(Beginning of Material for this exercise)

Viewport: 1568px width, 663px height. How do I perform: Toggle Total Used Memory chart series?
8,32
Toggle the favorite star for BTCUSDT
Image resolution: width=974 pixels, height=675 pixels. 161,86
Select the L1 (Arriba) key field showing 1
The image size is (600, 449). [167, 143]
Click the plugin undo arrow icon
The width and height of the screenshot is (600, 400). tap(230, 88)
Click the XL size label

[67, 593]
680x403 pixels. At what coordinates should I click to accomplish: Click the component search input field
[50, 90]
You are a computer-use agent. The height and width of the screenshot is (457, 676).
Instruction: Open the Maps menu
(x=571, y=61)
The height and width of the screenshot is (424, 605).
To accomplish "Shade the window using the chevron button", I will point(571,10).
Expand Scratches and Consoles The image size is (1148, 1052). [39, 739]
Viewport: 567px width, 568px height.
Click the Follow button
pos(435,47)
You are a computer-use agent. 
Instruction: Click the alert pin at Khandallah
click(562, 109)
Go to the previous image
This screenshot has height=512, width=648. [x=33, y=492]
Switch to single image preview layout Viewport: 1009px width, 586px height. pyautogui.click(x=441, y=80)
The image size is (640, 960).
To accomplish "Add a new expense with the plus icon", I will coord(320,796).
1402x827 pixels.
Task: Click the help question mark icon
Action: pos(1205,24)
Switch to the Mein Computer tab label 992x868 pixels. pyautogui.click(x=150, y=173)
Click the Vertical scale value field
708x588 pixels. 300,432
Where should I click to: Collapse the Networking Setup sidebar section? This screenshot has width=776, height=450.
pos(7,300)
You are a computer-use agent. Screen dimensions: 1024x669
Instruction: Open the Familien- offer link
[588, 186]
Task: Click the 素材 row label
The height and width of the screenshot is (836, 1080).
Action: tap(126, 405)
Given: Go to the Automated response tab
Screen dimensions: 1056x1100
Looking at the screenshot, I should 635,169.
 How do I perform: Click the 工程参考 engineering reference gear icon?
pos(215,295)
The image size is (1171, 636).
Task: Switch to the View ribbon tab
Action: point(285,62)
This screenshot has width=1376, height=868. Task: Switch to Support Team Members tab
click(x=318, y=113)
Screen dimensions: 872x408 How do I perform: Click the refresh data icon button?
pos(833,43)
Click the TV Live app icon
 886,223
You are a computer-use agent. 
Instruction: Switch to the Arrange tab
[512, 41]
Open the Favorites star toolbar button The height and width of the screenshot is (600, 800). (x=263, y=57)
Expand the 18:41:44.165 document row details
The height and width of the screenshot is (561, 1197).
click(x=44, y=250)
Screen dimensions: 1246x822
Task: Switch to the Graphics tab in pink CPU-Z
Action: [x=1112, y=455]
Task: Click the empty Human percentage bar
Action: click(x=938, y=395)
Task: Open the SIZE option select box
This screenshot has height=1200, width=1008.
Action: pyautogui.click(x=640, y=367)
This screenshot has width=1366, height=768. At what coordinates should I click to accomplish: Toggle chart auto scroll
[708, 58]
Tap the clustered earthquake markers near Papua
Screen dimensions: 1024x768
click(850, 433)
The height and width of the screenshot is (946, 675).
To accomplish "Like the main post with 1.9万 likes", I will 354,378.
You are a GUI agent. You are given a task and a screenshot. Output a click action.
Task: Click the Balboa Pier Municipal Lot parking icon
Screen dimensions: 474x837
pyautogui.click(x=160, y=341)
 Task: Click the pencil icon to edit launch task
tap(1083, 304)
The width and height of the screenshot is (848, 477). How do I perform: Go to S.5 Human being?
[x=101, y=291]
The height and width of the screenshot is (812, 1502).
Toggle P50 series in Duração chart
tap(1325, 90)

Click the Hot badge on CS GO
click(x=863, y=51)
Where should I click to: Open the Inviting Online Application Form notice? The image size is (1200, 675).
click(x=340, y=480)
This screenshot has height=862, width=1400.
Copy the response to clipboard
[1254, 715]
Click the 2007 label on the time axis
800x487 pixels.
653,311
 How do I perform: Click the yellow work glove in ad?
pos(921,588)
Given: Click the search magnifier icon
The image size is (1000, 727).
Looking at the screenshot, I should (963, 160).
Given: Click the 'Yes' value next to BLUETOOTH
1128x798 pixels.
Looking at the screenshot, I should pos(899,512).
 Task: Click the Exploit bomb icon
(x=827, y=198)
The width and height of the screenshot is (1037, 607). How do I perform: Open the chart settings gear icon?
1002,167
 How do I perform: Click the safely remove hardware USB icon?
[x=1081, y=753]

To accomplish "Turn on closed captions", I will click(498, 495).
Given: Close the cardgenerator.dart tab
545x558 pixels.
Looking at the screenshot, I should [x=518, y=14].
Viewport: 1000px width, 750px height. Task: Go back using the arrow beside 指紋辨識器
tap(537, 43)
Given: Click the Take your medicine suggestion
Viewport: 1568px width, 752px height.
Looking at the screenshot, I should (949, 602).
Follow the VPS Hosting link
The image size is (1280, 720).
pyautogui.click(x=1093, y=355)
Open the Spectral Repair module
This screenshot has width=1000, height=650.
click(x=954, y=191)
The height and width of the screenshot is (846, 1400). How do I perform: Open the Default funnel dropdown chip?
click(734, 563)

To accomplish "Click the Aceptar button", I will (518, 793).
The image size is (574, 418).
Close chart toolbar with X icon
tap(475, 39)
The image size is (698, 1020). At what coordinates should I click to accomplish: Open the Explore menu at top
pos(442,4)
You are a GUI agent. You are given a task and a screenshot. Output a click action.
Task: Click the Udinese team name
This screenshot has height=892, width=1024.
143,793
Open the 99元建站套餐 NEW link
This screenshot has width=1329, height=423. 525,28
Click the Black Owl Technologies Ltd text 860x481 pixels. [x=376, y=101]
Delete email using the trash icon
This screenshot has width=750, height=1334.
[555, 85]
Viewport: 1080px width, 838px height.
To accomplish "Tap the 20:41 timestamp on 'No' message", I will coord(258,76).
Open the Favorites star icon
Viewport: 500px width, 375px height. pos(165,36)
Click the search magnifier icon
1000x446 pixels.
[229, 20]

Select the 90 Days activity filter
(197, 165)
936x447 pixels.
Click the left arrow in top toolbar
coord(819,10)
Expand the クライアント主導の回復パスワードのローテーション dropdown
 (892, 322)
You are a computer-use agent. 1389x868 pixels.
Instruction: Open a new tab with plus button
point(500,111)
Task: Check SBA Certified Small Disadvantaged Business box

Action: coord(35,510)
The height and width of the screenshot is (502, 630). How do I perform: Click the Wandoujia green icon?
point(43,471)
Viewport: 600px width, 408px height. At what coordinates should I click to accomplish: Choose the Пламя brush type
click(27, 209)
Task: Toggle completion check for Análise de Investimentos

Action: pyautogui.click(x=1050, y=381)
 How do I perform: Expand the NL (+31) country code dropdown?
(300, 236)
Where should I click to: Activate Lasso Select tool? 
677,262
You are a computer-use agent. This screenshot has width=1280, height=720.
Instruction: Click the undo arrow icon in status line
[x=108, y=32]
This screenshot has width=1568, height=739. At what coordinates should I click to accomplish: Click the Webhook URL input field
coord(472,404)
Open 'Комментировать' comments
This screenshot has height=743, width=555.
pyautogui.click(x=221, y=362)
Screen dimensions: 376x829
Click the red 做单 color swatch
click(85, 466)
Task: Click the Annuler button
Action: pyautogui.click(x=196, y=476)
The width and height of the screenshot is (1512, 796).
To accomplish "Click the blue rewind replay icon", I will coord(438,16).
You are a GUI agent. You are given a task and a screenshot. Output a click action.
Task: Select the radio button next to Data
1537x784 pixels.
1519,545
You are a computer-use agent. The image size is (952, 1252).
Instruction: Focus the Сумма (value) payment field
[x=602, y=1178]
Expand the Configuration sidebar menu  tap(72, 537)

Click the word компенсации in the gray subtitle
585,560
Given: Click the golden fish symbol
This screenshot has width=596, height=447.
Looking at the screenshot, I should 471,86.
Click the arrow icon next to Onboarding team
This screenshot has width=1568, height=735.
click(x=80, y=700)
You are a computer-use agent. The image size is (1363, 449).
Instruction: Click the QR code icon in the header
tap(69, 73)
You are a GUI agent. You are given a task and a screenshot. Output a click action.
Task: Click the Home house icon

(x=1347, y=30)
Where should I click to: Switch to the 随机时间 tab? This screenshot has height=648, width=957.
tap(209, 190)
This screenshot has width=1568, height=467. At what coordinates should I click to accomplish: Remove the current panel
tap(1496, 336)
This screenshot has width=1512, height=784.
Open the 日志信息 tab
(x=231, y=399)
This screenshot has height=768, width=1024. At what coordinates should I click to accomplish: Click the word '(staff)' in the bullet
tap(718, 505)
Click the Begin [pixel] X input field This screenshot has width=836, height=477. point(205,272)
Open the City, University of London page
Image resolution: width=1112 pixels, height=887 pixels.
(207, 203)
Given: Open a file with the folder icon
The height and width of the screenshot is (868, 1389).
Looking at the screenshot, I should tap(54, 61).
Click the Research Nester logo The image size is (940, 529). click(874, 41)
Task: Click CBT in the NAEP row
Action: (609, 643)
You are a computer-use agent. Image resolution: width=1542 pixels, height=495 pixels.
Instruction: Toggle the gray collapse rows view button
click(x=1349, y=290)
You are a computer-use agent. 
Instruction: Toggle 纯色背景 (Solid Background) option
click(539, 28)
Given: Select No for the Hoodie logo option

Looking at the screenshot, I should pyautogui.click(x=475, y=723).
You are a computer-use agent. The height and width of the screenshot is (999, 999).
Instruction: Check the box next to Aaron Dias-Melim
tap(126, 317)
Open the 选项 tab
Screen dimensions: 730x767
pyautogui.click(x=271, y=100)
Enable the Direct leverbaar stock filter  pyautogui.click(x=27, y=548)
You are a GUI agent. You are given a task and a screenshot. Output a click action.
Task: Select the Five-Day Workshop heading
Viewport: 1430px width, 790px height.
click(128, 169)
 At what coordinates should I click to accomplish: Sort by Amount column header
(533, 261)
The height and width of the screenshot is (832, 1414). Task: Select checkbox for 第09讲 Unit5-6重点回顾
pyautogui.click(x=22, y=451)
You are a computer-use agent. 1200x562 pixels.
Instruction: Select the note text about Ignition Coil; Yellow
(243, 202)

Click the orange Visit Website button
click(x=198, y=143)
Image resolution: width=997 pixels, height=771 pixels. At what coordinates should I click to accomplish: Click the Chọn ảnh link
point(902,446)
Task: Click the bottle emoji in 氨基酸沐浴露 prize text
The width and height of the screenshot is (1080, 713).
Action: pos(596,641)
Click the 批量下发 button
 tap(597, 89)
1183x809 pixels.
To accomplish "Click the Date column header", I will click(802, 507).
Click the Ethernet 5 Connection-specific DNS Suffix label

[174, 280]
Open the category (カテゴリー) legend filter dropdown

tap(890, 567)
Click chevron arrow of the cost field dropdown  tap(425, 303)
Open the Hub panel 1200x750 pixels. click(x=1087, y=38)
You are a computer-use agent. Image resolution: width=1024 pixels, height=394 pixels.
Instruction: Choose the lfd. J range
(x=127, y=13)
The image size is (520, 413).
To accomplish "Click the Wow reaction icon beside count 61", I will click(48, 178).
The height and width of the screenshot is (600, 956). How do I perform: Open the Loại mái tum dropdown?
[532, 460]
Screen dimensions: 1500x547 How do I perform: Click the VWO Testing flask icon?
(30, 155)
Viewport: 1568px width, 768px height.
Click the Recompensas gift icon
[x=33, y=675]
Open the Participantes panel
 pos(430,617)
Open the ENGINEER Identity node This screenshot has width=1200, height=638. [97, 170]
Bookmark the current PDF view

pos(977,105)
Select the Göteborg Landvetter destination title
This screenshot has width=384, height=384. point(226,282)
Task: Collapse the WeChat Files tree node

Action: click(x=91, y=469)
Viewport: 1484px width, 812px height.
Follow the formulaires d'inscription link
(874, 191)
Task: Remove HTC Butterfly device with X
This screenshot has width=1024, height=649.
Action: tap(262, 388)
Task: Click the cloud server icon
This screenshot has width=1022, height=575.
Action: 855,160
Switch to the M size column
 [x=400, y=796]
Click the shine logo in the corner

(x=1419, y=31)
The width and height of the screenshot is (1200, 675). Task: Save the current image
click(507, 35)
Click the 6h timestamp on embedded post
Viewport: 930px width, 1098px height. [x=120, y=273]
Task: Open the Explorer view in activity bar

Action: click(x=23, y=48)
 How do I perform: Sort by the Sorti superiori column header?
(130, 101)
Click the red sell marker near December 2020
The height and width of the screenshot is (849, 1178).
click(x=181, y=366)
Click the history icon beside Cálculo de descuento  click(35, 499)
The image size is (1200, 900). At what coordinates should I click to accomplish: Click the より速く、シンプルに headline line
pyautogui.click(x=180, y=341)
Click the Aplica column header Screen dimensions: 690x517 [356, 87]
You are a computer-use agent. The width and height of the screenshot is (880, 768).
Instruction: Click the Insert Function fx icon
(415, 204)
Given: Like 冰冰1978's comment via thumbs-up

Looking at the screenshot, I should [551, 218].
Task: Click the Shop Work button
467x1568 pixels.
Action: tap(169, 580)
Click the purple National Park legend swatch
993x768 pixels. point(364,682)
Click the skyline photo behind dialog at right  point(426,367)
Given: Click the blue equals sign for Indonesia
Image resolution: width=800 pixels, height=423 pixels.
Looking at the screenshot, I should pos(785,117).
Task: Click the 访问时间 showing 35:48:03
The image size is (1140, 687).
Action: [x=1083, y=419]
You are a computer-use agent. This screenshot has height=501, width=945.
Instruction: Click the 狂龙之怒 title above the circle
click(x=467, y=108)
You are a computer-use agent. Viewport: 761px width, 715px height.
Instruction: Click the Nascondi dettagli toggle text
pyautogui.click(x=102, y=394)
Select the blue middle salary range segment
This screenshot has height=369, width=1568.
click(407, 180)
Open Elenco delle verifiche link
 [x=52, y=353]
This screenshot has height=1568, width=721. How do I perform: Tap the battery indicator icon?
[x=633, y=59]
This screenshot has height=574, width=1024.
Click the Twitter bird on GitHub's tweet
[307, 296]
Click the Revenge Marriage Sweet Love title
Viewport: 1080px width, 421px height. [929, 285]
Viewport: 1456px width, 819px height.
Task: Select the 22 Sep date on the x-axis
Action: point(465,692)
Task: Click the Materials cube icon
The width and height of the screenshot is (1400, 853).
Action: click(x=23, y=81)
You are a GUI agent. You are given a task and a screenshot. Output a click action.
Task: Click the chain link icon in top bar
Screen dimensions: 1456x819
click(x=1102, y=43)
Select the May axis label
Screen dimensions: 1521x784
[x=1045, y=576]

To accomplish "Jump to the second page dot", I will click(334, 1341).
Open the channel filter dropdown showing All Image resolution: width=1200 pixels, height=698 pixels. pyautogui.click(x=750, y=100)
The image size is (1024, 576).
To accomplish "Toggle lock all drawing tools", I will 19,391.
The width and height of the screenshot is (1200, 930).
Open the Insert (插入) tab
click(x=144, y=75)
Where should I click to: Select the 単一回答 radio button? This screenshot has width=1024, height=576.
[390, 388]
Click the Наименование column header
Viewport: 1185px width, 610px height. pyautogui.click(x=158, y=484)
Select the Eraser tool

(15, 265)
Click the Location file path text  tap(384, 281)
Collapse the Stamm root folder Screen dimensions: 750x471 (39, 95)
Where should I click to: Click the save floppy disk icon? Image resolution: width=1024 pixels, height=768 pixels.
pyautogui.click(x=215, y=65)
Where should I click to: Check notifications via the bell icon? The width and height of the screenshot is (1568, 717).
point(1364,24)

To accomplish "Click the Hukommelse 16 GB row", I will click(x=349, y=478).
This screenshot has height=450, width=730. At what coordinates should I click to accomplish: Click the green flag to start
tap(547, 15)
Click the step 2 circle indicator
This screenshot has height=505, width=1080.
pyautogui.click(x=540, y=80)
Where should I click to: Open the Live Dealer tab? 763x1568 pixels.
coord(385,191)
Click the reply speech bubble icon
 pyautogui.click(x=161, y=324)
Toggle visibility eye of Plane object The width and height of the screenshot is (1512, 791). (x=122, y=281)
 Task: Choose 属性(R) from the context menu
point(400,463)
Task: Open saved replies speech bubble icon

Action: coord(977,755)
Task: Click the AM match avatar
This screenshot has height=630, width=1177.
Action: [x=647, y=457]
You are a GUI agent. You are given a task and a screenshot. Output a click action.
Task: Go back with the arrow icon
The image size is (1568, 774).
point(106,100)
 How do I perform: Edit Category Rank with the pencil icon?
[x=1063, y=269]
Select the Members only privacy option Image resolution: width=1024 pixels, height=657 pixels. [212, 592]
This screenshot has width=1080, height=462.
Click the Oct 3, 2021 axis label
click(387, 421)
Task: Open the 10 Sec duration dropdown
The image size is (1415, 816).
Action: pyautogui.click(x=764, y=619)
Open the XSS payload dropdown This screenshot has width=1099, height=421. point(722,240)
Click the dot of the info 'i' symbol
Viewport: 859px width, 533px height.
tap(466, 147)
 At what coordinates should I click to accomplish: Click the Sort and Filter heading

(End of Material for this exercise)

▸ **Action item**
Copy every line of the listing that includes the string "chevron".

▸ **Result of this task**
To accomplish "Shade the window using the chevron button", I will point(571,10).
Click chevron arrow of the cost field dropdown  tap(425, 303)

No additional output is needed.